Problem details:
Copy each line below in which the string "give" occurs.

Supplied data:

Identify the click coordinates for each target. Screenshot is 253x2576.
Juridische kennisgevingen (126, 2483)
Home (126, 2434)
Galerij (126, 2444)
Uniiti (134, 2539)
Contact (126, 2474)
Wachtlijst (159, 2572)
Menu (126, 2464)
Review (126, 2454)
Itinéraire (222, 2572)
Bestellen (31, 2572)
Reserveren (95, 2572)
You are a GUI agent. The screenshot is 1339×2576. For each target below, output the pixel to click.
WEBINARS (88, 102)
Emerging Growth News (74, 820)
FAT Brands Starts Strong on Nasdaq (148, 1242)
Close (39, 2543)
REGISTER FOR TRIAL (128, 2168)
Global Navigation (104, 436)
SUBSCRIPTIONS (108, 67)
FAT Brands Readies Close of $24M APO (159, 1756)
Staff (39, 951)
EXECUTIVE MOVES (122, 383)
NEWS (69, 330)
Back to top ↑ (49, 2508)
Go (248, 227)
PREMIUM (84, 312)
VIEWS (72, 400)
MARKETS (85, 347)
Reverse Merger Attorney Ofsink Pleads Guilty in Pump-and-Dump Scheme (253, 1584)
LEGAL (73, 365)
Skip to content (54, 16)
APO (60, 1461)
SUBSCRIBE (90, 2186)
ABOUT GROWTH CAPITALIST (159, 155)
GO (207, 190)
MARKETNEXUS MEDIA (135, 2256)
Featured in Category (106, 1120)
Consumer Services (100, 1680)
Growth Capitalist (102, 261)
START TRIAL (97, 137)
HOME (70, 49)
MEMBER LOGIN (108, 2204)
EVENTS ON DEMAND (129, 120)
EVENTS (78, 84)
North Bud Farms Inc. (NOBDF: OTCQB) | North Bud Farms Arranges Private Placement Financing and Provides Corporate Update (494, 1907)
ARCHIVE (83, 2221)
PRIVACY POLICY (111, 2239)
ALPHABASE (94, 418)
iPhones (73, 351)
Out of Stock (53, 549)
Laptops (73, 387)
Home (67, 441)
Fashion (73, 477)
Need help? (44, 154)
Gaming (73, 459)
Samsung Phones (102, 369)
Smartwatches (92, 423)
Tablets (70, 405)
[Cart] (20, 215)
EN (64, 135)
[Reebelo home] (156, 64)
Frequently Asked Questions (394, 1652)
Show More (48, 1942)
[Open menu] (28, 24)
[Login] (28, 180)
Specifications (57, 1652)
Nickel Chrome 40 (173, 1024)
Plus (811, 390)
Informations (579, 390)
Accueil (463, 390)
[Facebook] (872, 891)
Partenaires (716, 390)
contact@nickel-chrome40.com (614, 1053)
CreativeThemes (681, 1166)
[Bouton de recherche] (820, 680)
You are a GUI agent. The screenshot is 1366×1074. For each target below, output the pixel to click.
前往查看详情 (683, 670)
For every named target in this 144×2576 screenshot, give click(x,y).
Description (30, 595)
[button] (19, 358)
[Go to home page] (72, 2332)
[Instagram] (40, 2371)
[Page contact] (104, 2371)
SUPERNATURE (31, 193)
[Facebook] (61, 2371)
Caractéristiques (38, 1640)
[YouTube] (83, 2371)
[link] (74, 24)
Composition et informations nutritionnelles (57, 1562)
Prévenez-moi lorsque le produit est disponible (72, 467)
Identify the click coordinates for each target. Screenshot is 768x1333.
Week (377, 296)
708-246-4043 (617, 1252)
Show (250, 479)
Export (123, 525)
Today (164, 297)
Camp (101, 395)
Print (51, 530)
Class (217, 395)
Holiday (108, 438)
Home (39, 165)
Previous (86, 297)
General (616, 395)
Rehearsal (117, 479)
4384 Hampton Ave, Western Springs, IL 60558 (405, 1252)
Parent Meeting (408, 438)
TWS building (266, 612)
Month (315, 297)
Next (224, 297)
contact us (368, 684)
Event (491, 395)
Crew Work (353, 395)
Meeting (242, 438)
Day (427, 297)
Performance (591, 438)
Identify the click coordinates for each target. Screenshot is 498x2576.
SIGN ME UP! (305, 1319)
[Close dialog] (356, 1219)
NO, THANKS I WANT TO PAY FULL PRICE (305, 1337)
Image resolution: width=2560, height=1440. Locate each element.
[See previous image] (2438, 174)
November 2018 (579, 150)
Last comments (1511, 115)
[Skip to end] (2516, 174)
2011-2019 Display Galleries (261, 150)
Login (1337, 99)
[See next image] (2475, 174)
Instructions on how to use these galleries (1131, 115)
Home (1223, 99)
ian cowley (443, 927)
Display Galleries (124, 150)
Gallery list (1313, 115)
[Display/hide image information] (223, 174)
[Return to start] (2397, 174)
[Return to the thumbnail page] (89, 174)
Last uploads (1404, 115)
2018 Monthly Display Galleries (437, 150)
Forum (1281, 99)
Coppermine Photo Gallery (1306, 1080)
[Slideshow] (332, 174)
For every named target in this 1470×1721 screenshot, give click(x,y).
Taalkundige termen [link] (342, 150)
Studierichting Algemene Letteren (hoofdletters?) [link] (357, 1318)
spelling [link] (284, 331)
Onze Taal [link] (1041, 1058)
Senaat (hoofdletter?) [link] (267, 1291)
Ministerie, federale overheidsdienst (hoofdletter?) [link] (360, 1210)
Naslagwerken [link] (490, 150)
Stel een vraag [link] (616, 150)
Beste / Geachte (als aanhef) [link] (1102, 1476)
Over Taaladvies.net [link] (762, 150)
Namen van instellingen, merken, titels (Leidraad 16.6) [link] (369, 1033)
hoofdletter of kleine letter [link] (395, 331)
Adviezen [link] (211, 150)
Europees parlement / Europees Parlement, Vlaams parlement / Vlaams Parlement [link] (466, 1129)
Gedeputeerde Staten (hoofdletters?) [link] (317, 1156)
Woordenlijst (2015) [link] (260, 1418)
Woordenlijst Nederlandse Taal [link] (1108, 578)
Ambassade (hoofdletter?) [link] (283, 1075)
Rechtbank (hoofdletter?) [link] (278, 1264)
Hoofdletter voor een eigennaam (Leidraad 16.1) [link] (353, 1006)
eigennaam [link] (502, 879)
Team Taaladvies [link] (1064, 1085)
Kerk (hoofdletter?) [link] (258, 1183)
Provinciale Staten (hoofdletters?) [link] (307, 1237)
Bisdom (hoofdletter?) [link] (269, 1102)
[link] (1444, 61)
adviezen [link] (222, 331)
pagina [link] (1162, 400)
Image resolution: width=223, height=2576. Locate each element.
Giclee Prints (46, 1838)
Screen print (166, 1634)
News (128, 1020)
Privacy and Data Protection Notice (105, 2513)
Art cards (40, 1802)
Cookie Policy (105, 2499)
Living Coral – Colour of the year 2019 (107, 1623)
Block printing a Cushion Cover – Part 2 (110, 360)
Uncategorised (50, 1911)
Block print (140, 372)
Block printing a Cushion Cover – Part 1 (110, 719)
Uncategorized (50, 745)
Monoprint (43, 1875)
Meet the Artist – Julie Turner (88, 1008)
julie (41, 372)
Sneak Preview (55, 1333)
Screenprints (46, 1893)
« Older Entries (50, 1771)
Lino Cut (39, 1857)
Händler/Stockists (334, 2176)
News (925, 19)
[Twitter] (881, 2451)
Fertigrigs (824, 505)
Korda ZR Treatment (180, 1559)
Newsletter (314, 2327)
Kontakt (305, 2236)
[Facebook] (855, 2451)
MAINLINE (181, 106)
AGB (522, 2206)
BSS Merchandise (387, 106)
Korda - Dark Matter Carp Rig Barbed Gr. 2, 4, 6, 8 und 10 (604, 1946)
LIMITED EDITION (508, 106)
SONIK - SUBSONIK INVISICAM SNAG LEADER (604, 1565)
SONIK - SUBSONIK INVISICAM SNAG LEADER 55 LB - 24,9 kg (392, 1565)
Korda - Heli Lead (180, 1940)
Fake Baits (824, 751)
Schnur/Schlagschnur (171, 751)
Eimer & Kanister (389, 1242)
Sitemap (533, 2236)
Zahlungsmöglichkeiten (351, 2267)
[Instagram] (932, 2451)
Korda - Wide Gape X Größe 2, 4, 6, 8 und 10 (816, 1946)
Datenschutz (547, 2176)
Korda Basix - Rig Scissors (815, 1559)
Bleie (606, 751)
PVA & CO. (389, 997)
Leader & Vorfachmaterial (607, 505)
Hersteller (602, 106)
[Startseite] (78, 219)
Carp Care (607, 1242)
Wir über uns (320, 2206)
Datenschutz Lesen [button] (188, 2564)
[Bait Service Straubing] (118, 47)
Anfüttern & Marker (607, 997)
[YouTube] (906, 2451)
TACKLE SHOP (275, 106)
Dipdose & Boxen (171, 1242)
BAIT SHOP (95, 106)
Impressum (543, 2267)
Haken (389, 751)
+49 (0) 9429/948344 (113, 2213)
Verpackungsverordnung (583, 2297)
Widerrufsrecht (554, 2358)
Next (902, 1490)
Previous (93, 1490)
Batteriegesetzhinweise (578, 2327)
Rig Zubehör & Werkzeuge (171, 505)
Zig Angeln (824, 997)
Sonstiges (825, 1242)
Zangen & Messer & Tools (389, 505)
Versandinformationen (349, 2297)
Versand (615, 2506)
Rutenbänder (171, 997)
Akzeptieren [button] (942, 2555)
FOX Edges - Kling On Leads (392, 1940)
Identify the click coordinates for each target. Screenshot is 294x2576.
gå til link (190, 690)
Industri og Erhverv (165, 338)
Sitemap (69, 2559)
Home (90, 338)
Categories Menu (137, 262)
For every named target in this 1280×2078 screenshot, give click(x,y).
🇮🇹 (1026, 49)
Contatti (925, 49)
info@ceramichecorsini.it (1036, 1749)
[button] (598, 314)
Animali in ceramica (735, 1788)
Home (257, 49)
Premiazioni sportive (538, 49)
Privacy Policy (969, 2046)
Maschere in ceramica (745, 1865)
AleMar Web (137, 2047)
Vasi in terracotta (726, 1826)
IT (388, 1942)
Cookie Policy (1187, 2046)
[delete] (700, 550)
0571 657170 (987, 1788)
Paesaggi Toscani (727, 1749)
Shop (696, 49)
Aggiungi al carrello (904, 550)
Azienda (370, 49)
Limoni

Your solution:
For every named target in this 144×2576 screenshot, give click(x,y).
For every named target in this 1470×1721 screenshot, give click(x,y).
For every named target in this 1280×2078 screenshot, give click(x,y).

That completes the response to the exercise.